── Provided data

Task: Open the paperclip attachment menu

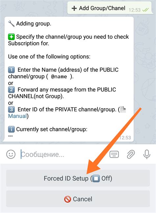Action: pyautogui.click(x=131, y=154)
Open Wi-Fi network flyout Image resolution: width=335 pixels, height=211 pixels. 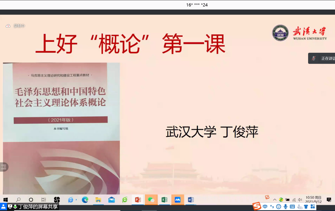pos(294,200)
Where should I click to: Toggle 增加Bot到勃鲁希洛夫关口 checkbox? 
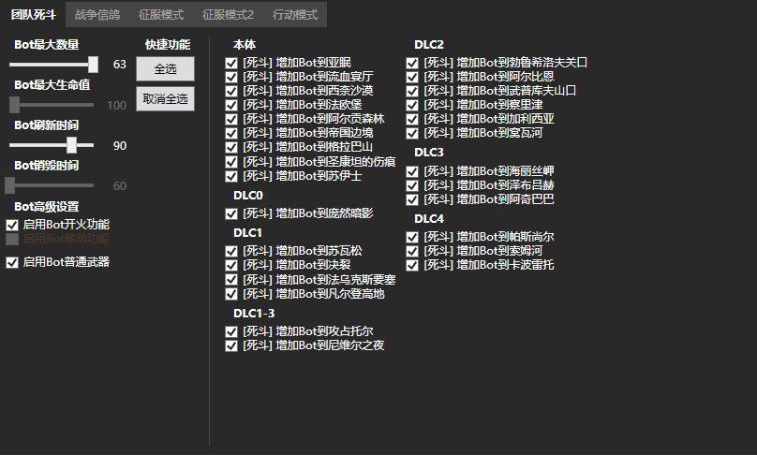pyautogui.click(x=412, y=63)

────

- **Problem to solve**
Begin with the line containing "Where should I" and end with the last line of the material above; return exactly those lines, both ends included, and omit all pictures.

- **Result**
Where should I click to: Toggle 增加Bot到勃鲁希洛夫关口 checkbox? 
pyautogui.click(x=412, y=63)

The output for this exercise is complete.